:: Brief ::
Tally how many lines in the data below contain the string "pixels", counting only exact case matches, and reply with that number alone.

─── Extracted information

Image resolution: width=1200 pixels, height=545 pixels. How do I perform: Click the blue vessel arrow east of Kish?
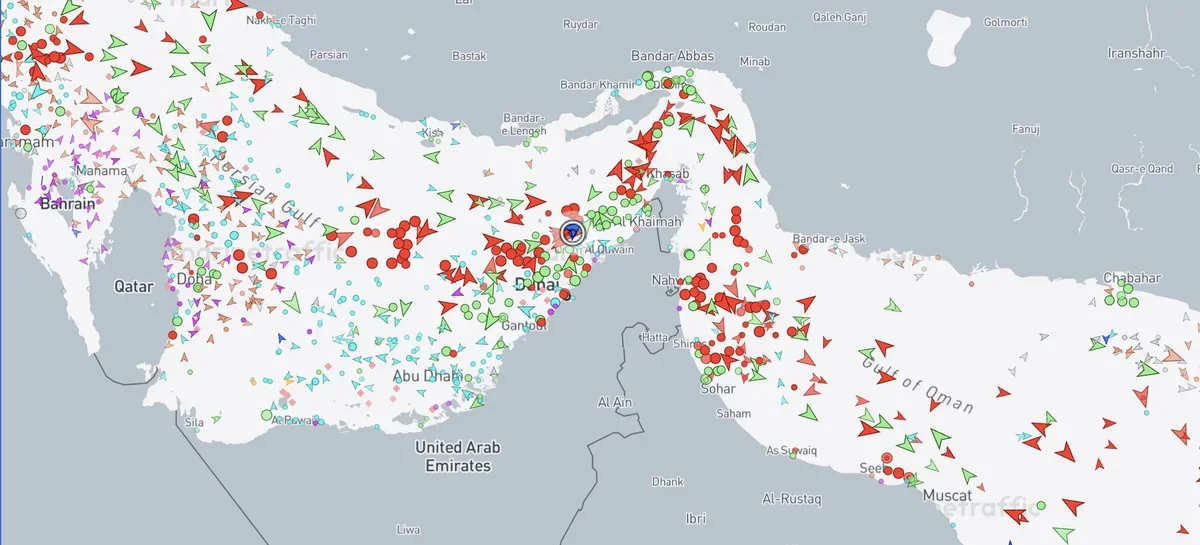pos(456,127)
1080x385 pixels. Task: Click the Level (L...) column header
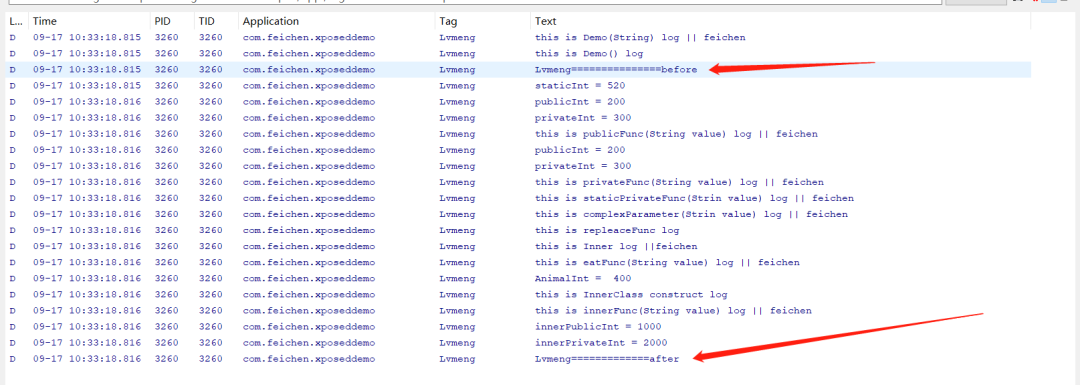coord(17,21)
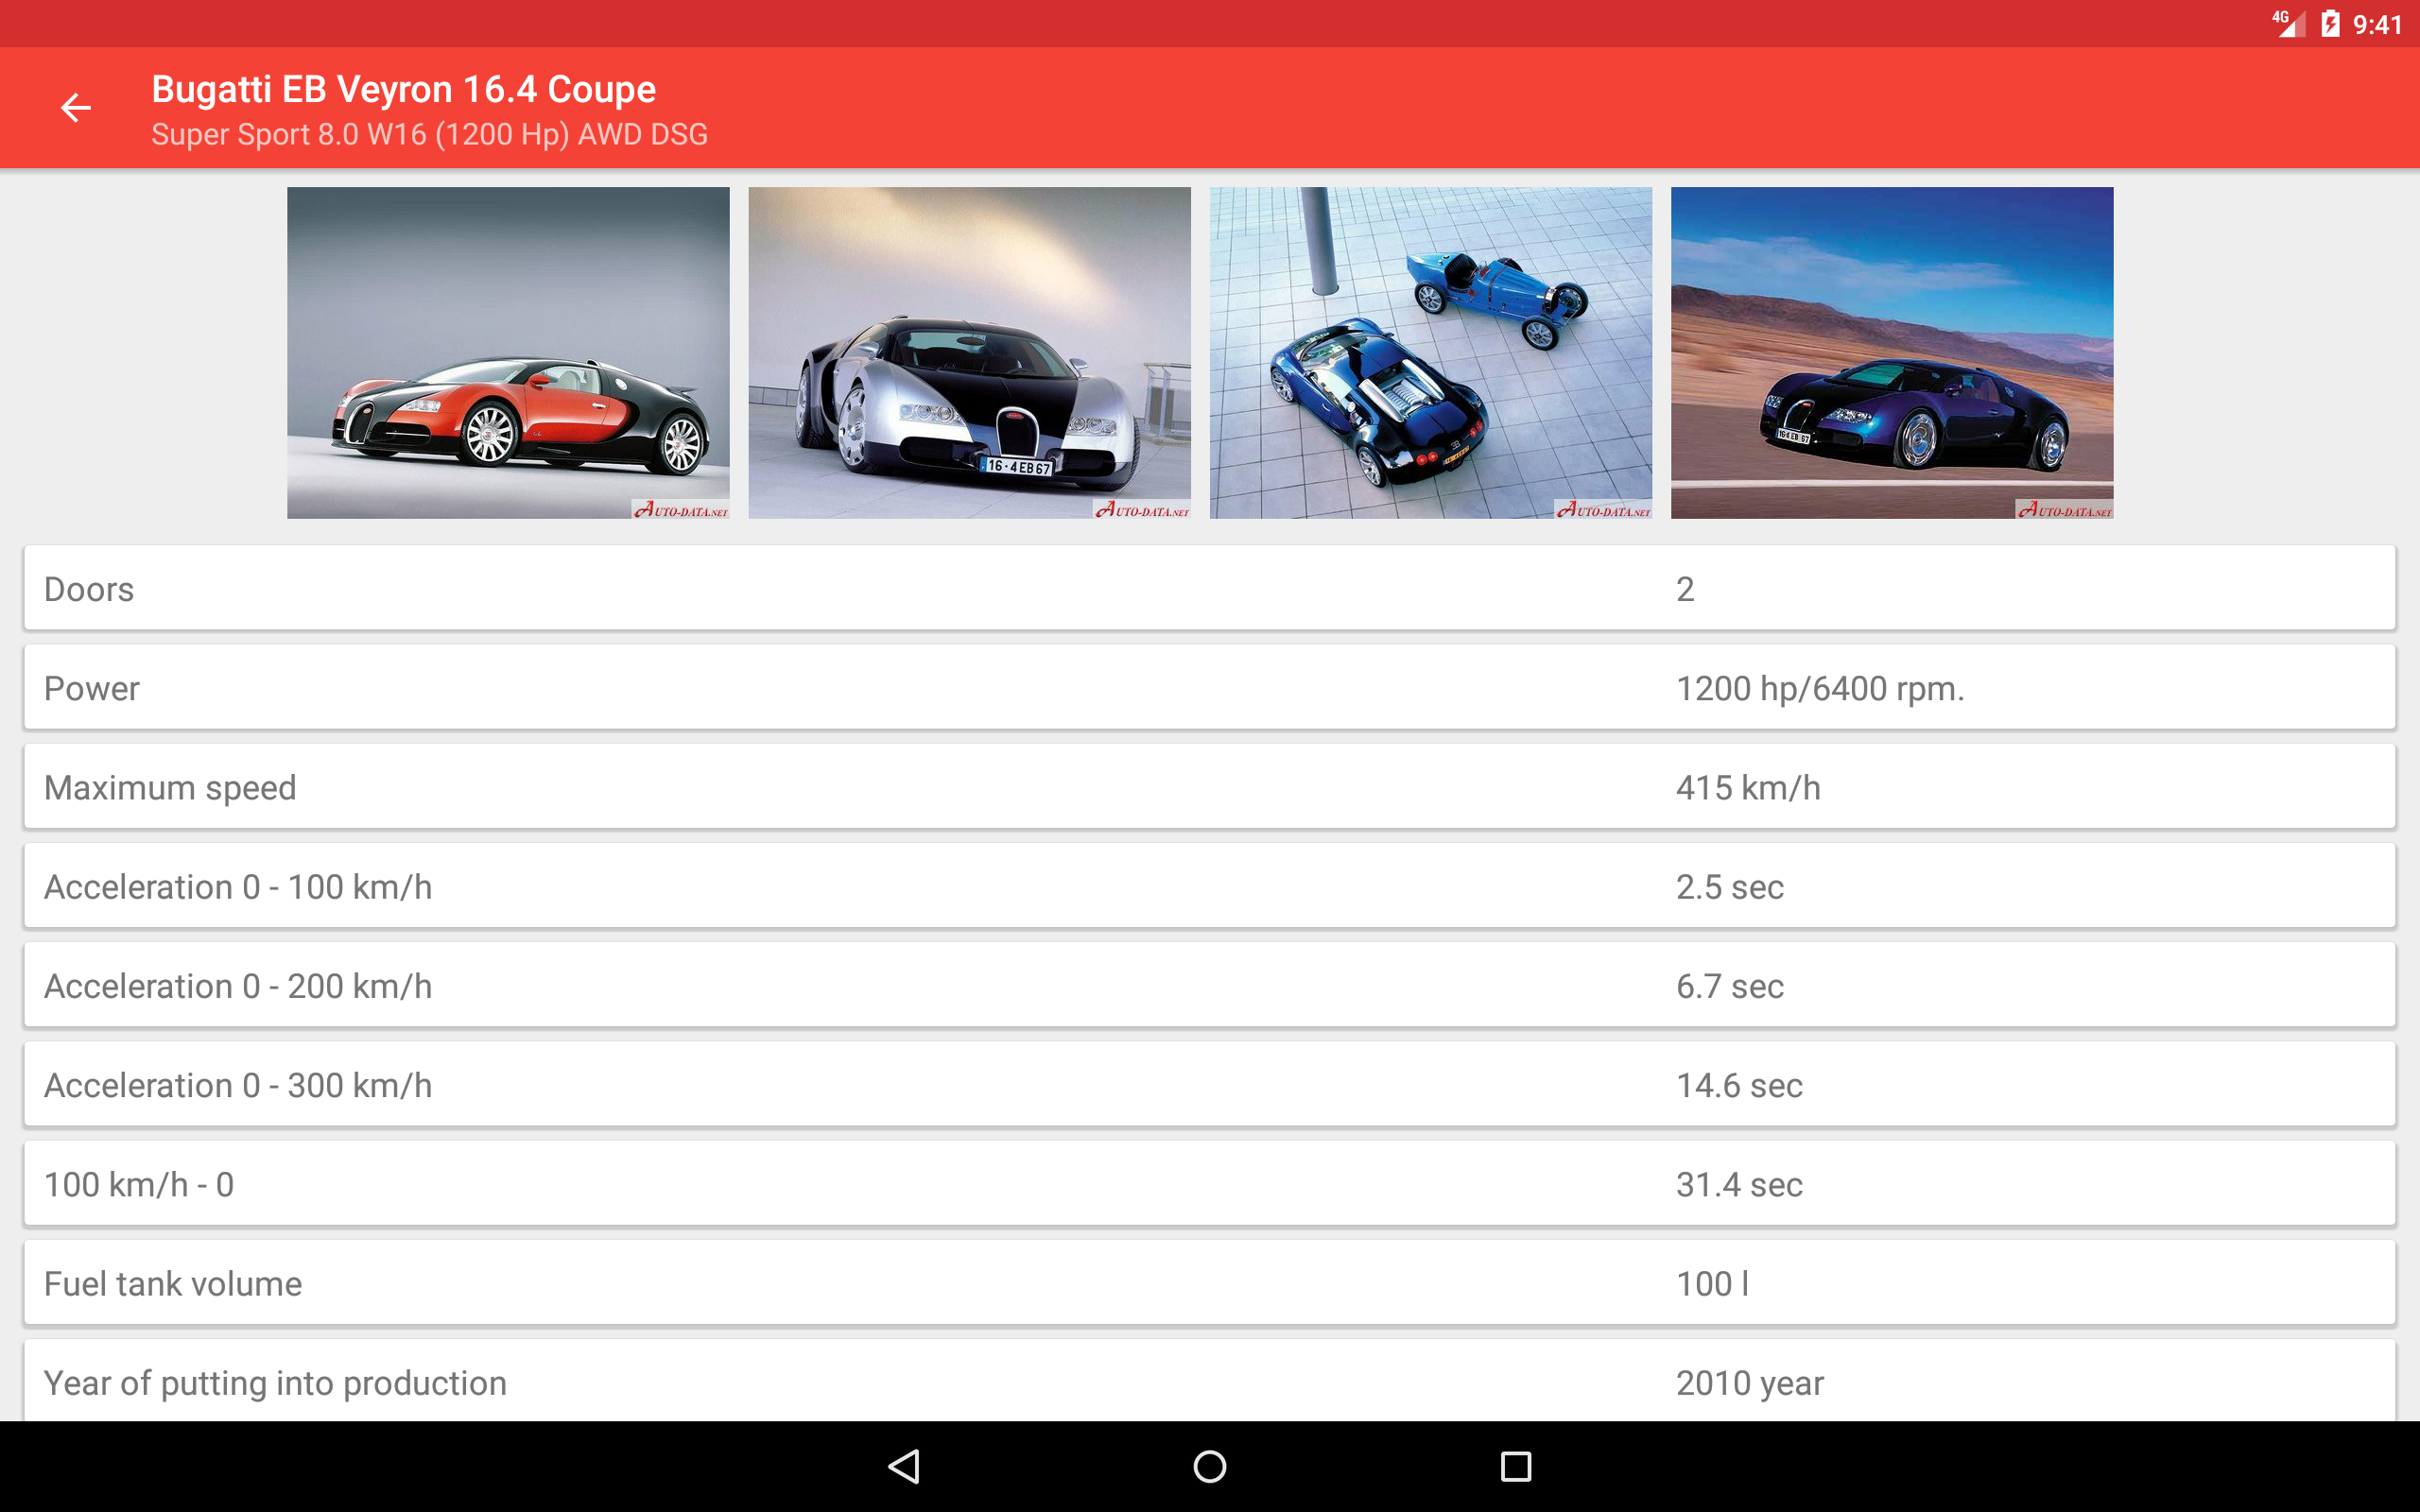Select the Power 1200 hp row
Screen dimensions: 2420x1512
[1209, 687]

──────

:: Answer for this exercise ::
2